Suddenly everyone I know is a football fan. No, not the kind of football game with guys all padded up to play on Saturday or Sunday (I live in the South where those football fans have always existed). This is the kind we Americans refer to as soccer. By-the-way, I did read an article that the word “soccer” really came from the Brits, who apparently scorn the US for calling it that today. Life is hard when the rules keep changing….
Of course the American team making it past the first round of the 2010 World Cup probably prompted the sudden popularity. Although ironically around here in the US South hundreds, perhaps thousands, of kids play soccer, my son included. He just made the travel team- meaning I get to travel a hundred miles to Jacksonville, Fl., every other Saturday this Fall. But previously we rarely watched soccer on television or saw any pictures in our local newspaper.
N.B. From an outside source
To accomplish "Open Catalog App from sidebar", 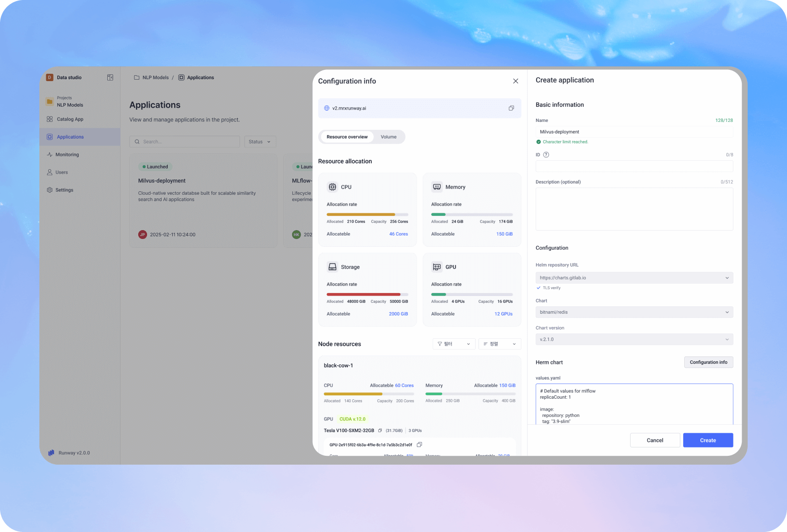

For the last couple weeks restaurants and bars have been advertising their big screen televisions and food and drink specials for the World Cup tournament game days, just like what they do for our college and professional football game days in the Fall.
The interest in the FIFA World Cup is of course huge in the rest of the world. It takes place every four years and rotates locations around the world. The 2010 tournament is being placed in South Africa. The 2014 FIFA World Cup is expected to be played in Brazil.
The spike in interest here in the US and around the world impacts our digital asset management system since many of the larger newspapers use our system to manage photographs-those generated by their staffs and those that come from the wire services. USA TODAY, one of our customers, has reported more than 3000 “football” pictures being sent from wire services on game days. The usual TOTAL number of pictures they get per day from all stories around the world runs between 7000 and 8000. That’s a lot of pictures of guys playing soccer (err, “football”). But wait…
De Telegraaf in The Netherlands uses a Merlin digital asset management system to manage their photos, along with their stories and PDF pages for several of their publications throughout the country. Since The Netherlands team played and beat Uruguay in the semi-final match and made it to the finals against Spain, interest is enormous for their readers. They have a large Merlin system and typically ingest around 70,000 pictures per day. On the day of the semi-final game they put in 17,000 more pictures just from the World Cup, or an average of one soccer (sorry, “football”) picture every 5 seconds, for 24 hours a day (in reality they probably were seeing a few new soccer pictures each second during the games, and hopefully some quiet during the overnight periods!).
With Merlin’s modular expansion, our support team was able to help De Telegraaf configure their system to process and index (so that the captions and metadata are searchable) this overflow amount. They distributed the various wire service and local photographers’ flows across a couple servers running our input processing tool. Editors were able to monitor all incoming pictures in one screen, or they could have multiple screens, each with pictures from a different game, all updating dynamically non stop. I can only imagine 30-45 new pictures to look at every minute during and right after game time!
Not to date myself, but when I started in photojournalism in the 80’s the most prolific source of photos, the Associated Press, delivered one photo every 10 minutes, or a maximum of 144 transmissions per day (and about 15 of those were things like weather maps and charts). Now de Telegraaf’s Merlin is receiving and presenting that many in just over a minute!
I did watch the final game Sunday and I was cheering for the orange-The Netherlands team-because I do have friends there. The only good thing was the little guy on Spain’s team scored the winning goal and that made my son (who is on the small side) happy and gave him confidence for his upcoming season.